In the presentation material delivered by Ilham Surya, IESR Environmental Policy Analyst, it was explained that the role of the coal industry in the economy of coal-producing regions is quite significant.
“The GRDP contribution is between 50% and 70% in Muara Enim and Paser, but the multiplier effect is not that big,” said Ilham.
Within the scope of national policy, the Ministry of PPM/Bappenas is currently preparing a Long Term Development Plan (RPJP), one of the points is economic transformation.
“The energy transition is part of the green economic transformation, so in the latest draft of RPJP, what we meant by transition is not only seen from the energy sector,” explained Nizhar Marizi, Director of Energy, Mineral and Mining Resources, Bappenas.
Grita Anindarini, Deputy Director for Programs, Indonesia Center for Environmental Law (ICEL), emphasized the important role of the policy framework and implementation of various existing regulations.
“A just energy transition requires a very big policy transformation on employment, environment, energy, and financing. Currently there are several policy regulations regarding the energy transition, but their implementation still faces various obstacles,” explained Grita.
Haris Retno Susmiyati, Lecturer at the Faculty of Law, Mulawarman University, admits that economic dependence on coal commodities is not a good thing. She said that in 2015, when coal prices fell drastically, the economy of East Kalimantan also slumped.
“By regulation, the company’s obligation to pay royalties to the government is only 13.5% of that figure. The regional government only gets 5%, so it is not the coal producing regions that actually enjoy the profits from coal,” said Retno.

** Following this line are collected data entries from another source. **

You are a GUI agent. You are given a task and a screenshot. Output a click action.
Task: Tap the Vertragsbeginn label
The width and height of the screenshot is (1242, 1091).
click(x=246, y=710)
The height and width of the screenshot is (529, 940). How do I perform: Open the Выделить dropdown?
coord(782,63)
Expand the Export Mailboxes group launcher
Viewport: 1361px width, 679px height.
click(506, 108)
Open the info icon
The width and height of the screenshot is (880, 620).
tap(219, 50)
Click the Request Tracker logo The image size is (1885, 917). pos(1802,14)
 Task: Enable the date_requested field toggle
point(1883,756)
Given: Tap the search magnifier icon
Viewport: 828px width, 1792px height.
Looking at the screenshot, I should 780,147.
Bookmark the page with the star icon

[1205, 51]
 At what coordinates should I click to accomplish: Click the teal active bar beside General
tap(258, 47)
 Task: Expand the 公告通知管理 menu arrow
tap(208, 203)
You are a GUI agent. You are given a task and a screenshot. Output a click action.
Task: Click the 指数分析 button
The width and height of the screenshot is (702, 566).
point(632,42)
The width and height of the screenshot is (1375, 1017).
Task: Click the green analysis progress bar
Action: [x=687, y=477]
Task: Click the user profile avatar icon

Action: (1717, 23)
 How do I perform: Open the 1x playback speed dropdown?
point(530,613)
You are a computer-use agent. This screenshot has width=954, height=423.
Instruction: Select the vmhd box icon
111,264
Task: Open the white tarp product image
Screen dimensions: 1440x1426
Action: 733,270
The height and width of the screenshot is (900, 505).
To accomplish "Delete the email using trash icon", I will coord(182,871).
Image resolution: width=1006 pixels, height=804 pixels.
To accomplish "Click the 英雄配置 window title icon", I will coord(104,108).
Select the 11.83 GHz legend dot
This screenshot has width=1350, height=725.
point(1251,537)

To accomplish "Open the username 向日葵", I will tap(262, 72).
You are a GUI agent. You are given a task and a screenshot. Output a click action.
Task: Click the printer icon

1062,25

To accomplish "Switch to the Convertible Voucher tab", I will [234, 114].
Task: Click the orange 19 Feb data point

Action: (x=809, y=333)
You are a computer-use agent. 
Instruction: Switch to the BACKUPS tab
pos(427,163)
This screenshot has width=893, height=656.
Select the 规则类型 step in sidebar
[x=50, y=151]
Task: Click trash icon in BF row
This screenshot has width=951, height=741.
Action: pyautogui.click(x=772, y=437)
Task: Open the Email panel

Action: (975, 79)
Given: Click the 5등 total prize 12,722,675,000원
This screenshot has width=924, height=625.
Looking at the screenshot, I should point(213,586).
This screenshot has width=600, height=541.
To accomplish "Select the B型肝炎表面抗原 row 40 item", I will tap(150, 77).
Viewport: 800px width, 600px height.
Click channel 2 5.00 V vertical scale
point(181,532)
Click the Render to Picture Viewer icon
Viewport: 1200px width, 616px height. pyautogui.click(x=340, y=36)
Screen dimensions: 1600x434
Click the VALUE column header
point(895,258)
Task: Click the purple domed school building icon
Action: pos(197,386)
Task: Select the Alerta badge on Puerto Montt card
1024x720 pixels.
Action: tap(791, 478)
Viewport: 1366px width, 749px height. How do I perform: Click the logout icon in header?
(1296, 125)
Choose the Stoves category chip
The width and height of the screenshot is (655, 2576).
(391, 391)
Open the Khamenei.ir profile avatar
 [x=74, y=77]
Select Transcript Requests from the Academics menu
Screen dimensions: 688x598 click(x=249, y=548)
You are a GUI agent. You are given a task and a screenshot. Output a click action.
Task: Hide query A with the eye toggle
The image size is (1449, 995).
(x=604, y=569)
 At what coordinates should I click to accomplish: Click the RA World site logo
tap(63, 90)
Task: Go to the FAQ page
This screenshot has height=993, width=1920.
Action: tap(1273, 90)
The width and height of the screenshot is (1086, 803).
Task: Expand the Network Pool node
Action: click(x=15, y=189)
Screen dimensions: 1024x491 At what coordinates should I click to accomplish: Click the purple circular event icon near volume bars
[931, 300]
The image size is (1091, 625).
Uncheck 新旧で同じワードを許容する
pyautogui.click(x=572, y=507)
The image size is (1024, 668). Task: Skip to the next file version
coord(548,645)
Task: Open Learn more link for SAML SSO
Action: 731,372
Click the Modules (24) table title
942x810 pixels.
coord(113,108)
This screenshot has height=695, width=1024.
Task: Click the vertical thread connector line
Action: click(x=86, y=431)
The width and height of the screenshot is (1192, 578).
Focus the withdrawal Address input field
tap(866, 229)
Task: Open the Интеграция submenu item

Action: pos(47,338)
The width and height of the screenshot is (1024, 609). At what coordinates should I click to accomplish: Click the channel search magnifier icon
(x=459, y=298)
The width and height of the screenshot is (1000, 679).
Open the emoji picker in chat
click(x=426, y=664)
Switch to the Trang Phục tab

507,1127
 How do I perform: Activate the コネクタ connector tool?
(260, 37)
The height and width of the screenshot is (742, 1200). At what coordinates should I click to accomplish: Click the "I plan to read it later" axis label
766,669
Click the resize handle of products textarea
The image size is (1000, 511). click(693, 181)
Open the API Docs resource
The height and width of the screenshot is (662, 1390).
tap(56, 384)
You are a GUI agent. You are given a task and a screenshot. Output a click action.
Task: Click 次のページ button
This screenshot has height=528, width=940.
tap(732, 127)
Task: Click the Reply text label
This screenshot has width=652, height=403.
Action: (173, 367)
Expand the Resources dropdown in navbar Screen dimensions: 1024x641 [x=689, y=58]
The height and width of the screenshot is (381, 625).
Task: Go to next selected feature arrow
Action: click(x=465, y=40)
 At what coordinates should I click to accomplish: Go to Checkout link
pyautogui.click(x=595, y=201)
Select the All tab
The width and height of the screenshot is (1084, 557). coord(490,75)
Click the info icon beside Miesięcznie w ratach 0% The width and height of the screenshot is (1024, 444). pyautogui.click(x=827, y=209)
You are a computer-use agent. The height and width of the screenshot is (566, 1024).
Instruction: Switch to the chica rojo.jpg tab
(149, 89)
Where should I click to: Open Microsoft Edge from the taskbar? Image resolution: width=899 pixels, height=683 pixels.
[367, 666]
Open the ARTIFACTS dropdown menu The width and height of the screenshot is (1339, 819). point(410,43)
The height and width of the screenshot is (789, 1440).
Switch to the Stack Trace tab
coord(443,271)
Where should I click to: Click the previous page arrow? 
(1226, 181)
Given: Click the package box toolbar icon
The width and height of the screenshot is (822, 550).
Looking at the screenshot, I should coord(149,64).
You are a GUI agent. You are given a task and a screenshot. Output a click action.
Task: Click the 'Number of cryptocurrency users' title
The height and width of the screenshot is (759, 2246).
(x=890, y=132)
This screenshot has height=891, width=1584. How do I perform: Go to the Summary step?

Having a similar context to East Kalimantan, Jambi province is also starting to prepare for transition. Ahmad Subhan, Head of Economy and Natural Resources, Bappeda Jambi, said that even though it is not the main coal producing area, the contribution of the coal sector to GRDP is quite significant.
“Coal is indeed significant for supporting the economy, but if there are substitutes that are more relevant to regional conditions, they can be explored further. For this transition, we in Jambi province are supportive but not drastic. We are also waiting for substitutions for economic transformation,” said Ahmad.